Top 10 Mistakes Now That Could Blow Up Your Exit
As you build the equity in your business, taking steps now on how you may be perceived when it comes time to exit could be the difference between success orfailure.
- Failing to “Sew Up” Your IP: If you do not definitively own the intellectual property you are trying to monetize, you have no negotiation. Period. Acquirers do not work off of presumed ownership, they buy based on actual, proof-in-hand ownership. Like selling the Brooklyn bridge you don’t own it, so it’s hard to get paid for it
- Hiring the wrong (or no) Advisors: Whom you choose as an attorney, CPA or investment banker is important. Money spent on experienced professionals to help you in business will pay off in gold; having inexperienced advisors (or no advisors at all) could not only cost you much in both time and money, it could cost you the very deal you’ve been working to close. If your financials are inaccurate and/or not GAAP compliant (cash basis is not GAAP), cleanup of financials can delay / kill deals
- Bad Exclusive or Strategic Business Relationships: Relationships are everything, and that’s true even in business. When you have established a major relationship with the wrong partner, there are always major risks involved. It could, indeed, threaten your deal. Some exclusive commercial relationships with one party can turn off another acquirer.
- Board Constitution Challenges: Lack of documentation when significant members (such as, a board director) are replaced. Again, validating certain actions retroactively are very difficult, especially when key players are no longer easily accessible. Detailed, timely documentation is your friend, my friend.
- No Drag Along: What if your investors don’t want to sell at a price you like? If you have investors who don’t like the deal you’ve been offered or a significant number who are holding out, your deal may quickly evaporate.

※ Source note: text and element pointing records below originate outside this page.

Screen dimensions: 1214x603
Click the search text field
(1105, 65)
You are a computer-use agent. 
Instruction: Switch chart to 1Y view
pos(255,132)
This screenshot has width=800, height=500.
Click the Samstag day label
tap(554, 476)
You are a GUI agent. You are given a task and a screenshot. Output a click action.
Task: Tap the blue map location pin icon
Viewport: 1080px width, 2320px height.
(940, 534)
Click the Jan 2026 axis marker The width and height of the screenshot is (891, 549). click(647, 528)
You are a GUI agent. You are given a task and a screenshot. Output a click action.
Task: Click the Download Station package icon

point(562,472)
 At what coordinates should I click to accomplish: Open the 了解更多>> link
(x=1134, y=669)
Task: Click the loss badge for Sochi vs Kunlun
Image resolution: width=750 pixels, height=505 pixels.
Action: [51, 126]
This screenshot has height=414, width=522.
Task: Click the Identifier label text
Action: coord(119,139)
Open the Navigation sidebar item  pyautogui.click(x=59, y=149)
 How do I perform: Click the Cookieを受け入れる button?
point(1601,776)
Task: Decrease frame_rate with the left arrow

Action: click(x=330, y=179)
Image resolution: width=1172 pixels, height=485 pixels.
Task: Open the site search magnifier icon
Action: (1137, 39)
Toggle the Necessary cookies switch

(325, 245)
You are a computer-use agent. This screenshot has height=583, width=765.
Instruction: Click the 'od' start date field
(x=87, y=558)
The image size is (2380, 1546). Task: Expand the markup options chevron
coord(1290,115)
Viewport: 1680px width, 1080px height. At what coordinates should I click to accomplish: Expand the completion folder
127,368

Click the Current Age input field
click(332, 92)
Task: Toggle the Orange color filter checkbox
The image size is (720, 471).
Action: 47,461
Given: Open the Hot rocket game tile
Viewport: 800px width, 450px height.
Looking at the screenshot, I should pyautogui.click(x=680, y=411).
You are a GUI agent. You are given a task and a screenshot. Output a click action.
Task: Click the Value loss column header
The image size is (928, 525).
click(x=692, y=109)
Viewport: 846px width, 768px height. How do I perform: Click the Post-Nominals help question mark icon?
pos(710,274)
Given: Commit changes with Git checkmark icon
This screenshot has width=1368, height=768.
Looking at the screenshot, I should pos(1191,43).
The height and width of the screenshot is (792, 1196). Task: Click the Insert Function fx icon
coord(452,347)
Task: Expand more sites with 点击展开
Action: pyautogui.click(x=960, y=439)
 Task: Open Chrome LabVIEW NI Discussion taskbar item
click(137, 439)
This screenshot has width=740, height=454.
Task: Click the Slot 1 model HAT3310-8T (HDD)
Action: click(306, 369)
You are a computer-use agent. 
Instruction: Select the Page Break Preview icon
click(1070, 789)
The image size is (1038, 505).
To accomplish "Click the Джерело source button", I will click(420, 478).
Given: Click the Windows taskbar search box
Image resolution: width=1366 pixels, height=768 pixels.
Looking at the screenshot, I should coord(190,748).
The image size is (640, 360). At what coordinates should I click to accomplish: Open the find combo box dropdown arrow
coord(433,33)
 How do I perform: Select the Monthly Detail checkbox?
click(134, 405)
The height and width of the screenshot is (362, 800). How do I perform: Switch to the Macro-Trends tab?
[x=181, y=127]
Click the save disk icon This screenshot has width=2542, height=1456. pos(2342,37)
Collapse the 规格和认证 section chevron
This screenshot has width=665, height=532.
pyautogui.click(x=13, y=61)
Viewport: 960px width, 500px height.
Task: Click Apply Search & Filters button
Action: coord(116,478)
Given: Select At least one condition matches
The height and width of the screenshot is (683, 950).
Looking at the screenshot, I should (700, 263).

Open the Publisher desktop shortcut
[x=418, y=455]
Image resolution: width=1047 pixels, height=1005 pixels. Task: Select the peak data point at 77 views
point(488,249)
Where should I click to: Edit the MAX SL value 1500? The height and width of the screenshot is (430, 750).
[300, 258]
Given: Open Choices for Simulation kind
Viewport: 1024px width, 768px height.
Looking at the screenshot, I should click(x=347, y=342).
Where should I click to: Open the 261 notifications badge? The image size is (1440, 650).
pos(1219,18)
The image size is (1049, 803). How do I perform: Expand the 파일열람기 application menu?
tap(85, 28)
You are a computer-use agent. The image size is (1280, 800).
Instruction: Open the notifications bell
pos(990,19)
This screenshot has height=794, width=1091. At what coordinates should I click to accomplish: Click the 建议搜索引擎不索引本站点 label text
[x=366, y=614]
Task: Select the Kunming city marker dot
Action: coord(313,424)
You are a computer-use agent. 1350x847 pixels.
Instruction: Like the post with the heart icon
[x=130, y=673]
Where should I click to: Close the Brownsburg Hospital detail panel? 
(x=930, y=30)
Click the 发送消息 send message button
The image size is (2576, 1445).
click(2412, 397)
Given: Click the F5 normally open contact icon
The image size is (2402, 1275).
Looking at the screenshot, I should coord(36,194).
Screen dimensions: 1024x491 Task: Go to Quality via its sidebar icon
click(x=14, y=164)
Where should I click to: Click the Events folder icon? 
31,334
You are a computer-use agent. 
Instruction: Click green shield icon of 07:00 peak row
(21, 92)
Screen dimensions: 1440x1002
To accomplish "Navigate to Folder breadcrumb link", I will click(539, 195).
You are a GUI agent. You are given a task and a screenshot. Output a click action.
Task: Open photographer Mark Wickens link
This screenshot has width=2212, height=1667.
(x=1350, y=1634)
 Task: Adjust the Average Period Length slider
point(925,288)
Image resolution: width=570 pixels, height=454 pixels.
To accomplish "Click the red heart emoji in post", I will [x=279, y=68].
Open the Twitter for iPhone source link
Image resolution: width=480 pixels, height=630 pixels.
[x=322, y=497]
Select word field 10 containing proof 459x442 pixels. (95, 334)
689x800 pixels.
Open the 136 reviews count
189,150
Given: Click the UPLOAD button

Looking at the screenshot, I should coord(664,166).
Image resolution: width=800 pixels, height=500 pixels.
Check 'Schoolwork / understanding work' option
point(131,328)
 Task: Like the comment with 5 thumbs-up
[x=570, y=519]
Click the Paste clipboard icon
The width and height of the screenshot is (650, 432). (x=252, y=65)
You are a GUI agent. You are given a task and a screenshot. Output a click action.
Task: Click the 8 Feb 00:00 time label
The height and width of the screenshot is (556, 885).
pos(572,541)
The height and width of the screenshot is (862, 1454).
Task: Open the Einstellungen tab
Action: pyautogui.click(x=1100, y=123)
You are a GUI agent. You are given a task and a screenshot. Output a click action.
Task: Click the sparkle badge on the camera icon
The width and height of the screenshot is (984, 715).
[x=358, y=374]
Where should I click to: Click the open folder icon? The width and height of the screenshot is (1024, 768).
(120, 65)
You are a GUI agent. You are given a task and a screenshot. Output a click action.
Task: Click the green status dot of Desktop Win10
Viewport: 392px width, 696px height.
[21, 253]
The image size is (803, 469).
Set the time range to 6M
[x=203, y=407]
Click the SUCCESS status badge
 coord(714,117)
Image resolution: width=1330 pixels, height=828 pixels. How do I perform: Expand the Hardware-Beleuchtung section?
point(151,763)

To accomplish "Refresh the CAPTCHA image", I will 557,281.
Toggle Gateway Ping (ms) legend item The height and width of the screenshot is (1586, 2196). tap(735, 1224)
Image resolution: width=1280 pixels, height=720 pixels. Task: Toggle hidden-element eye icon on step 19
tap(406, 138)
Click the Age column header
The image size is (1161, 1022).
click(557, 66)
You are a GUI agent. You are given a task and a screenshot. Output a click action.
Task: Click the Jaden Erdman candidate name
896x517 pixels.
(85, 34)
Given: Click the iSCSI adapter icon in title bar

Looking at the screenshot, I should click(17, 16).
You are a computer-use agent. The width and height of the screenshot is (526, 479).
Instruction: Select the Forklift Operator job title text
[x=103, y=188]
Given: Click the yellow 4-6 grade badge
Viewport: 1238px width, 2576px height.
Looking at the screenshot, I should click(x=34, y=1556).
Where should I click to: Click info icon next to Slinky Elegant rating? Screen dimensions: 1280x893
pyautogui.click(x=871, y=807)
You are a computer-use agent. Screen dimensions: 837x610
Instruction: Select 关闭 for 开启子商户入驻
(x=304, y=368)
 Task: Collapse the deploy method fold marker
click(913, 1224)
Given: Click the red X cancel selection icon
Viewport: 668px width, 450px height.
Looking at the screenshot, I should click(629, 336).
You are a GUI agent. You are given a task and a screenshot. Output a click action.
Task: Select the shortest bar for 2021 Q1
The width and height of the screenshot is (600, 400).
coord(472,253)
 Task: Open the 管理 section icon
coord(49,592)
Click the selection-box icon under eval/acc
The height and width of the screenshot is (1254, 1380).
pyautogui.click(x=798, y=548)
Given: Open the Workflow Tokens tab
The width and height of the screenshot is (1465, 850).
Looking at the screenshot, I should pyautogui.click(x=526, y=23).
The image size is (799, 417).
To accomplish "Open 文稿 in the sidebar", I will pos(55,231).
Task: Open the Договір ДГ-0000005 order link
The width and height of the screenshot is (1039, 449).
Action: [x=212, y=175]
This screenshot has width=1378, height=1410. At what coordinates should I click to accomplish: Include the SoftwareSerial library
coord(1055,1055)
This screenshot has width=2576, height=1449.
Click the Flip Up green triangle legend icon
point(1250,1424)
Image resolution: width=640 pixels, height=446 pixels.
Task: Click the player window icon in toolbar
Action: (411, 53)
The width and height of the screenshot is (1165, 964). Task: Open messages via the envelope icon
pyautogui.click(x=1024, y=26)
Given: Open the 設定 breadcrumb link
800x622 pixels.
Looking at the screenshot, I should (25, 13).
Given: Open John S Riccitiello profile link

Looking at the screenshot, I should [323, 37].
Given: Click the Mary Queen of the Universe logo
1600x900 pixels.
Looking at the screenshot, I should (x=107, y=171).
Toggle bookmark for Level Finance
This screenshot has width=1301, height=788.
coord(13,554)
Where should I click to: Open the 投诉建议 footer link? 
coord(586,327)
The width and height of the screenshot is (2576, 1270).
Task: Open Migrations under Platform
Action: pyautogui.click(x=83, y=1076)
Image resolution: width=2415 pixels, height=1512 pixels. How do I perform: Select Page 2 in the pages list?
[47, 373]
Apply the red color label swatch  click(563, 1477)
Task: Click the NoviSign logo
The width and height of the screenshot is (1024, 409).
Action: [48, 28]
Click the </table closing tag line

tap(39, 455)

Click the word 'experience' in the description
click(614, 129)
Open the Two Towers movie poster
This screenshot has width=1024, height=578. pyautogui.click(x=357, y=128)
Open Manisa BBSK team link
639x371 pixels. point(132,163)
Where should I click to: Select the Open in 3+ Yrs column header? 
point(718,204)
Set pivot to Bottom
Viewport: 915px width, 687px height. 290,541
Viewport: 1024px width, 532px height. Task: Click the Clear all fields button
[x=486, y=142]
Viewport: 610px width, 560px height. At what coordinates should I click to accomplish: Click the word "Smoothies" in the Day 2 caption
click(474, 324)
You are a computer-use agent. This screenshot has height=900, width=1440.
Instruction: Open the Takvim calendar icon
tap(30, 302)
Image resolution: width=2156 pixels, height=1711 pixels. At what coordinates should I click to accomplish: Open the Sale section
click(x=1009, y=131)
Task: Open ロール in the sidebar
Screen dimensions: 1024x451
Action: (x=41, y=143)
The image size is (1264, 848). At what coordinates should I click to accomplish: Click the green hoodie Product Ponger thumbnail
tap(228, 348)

- Too Many Investors: A buyer may find your company less attractive if you’ve sold stock to too many investors. Too many shareholders or unaccredited investors, even if not in violation of securities laws, can bind an acquirer looking to pay you with stock
- Securities Law Drama: Offering shares of stock or options to unaccredited investors can be costly (in California, one violation can cost you $2500, in addition to other penalties). Just because you heard someone else did it doesn’t make it legal in your situation. Double check the validity of what you are offering BEFORE you offer it.
- Cap Table Drama. Document, document, document. Did we mention documenting? You have to be able to quickly and clearly outline who owns what, and that means you have to track your options and shares. You should also give some thought as to how options may be treated in the event of a change in management.
- Employee Compensation Issues. Compensation is a huge subject, and when this part of the equation has major holes, you also are waving major red flags. Here are a few examples: classifying consultants as employees, failing to report the appropriate values when stock is offered as part of the compensation package, failing to file 83(b) elections and failing to withhold employment taxes. Straightening out these types of issues can be very costly and time consuming and can definitely reduce your chances of a smooth exit.
- Failing To “Keep House.” Presumably, you are holding formal meetings to keep everyone abreast of what is happening. If you are not, start. Nothing is more important than assuring that every facet of the organization knows what is happening and is involved. The exact same is true for board meetings and stockholder actions. Nothing tells a potential investor your house is in disarray quite like the lack of documentation and/or the lack of involvement from your corporate attorney on major decisions. The fix is simple: take detailed minutes and make sure that your corporate attorney is present at every board meeting.
What do you think of this list? Anything you might add?